Work is one of the main mechanisms structuring people's everyday lives, society, and the environment. Conceptions of work, however mainly rely on the dominant perception of work as a productive activity that satisfies consumer demand, allowing for self-realisation and social inclusion. In this paper, we challenge that perception and argue for a threefold reconceptualization of work.
First, work is usually conceptualized as a productive activity that transforms inputs into consumer goods and services. However, work can also be understood as energy- and resource-using activity. This becomes obvious when we apply energy and material accounting commonly used to assess different time-use categories in the realm of private consumption also to work. For example, with respect to air travel, one of the most carbon-intense activities, one fifth of all flight trips in Austria are business trips, and thus fall into the realm of working time. Comparing the CO2 intensities of one hour of work to non-work time shows that work is a highly resource-intensive activity. Applying a time-use perspective to work thus reveals that work is a biophysically highly intensive activity – an aspect that is usually concealed by an output-centred understanding of work.

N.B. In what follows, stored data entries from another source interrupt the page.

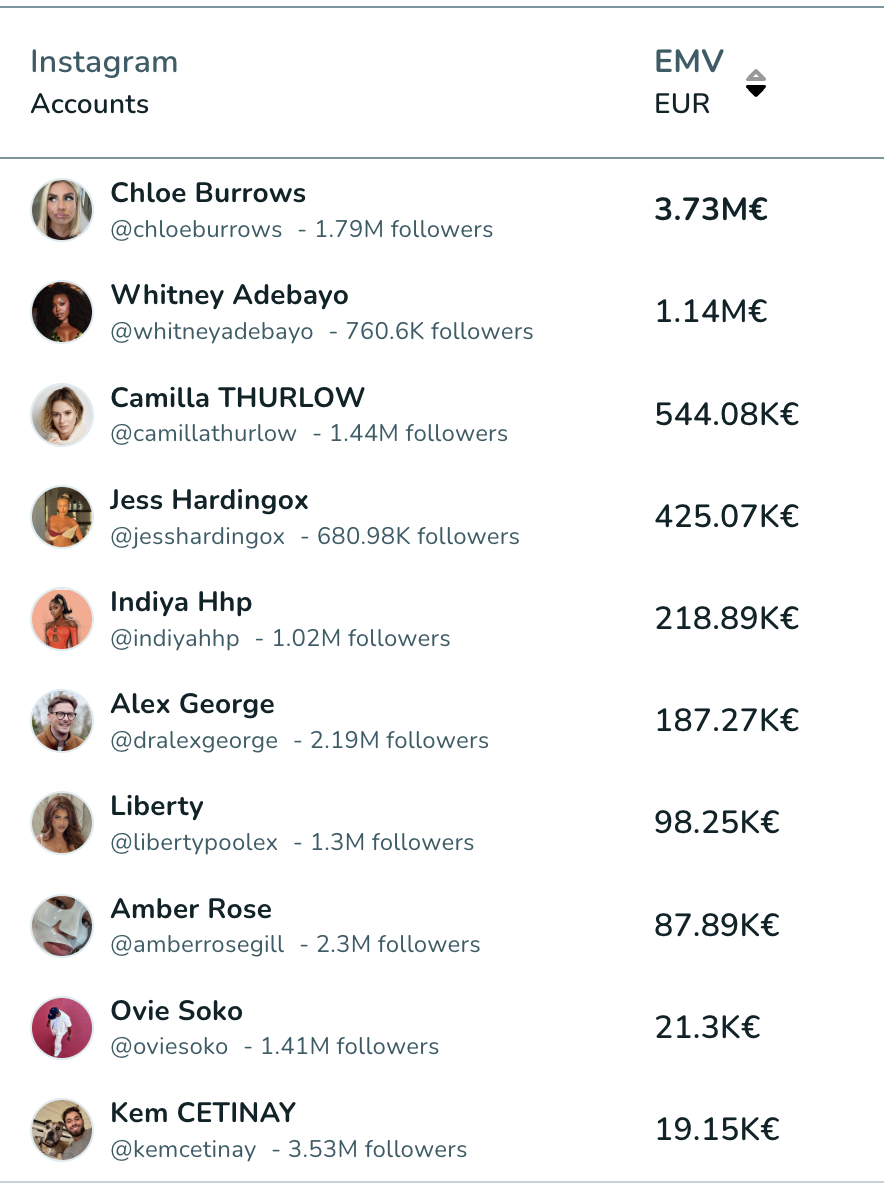Viewport: 884px width, 1188px height.
Task: Open the @whitneyadebayo handle link
Action: [212, 331]
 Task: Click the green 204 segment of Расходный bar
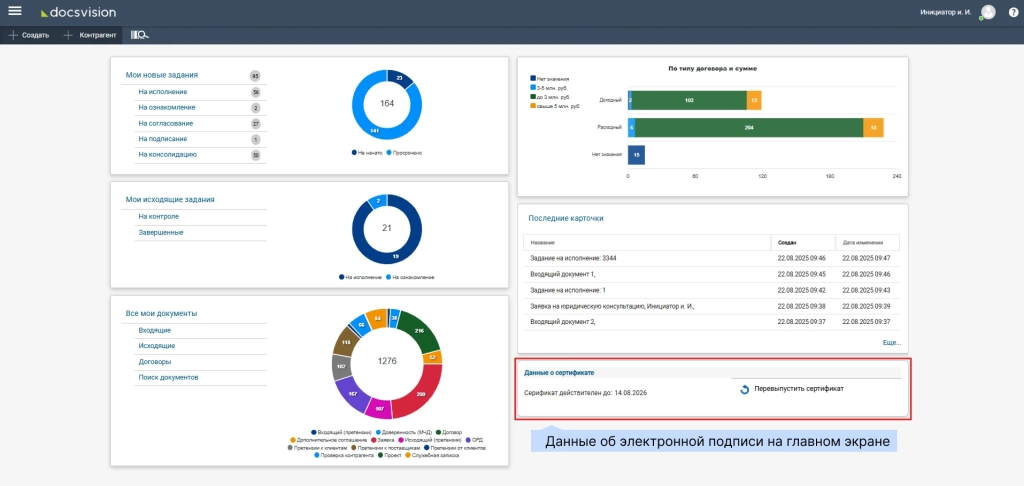click(x=748, y=127)

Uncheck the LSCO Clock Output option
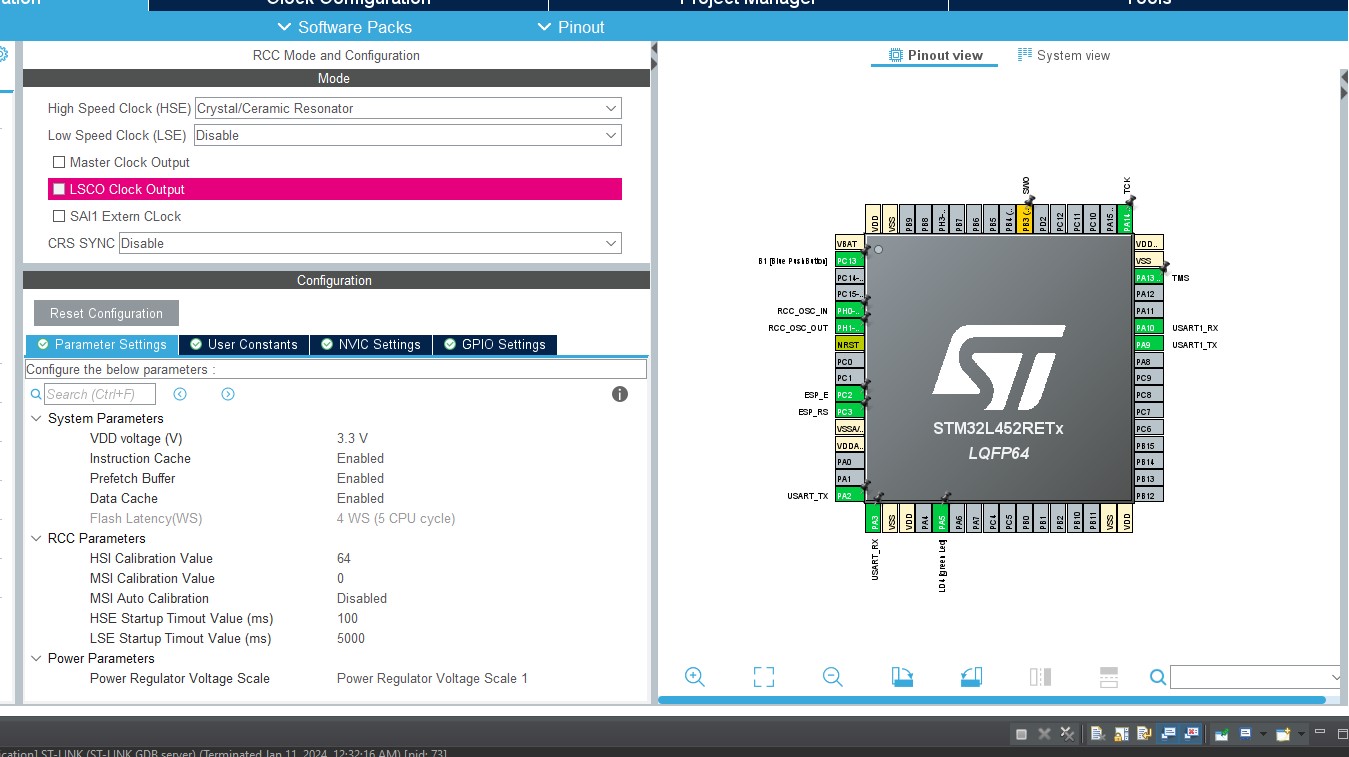click(58, 188)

Second, focusing on the activity of work as such also has implications in terms of work choice and employees' agency in the production process. With the shift to post-Fordism, hierarchical working conditions were increasingly superseded by the principles of autonomy and creativity. This, however, does not only impose new risks of self-exploitation via the mode of heteronomous self-determination. A genuine autonomy in the production process would grant workers a say in what is being produced, and for which purpose. As the value of a work product is mostly evaluated in monetary terms in capitalist societies, other value dimensions are mostly ignored. Work, however, is not only able to produce exchange or use value, but also more complex, often incommensurable multiple values.
Thirdly, paid work is often understood as an activity that produces goods and services according to consumers' demand. At the same time, the centrality or work in our societies also has to be seen as an ultimate driver of resource-intensive consumption. With productivity gains mostly channeled into rising incomes rather than more leisure, employees in affluent countries are trapped in a work-and-spend cycle, a pattern of long working hours and increasing consumption levels. Moreover, long working hours, unpleasant working conditions and pointless jobs enhance compensatory consumption. In addition, paid work is actually the only way by which most of us can meet our basic needs. In combination with a strong work ethic, work has to be seen as a social convention and disciplinary apparatus rather than an economic necessity. The social and inclusionary function of employment thus also serves as exclusionary mechanism, where segregation often takes place along racial lines.
From this we conclude that work might also be regarded as a biophysically intense, heteronomous and consumption causing social-control institution. As a result, we argue that a social-ecological transformation requires to fundamentally question the centrality of work in our society. In practice, this means that work and its cultural and material drivers have to be reduced drastically, and limited to meaningful, autonomous, and biophysically as well as socially regenerative work.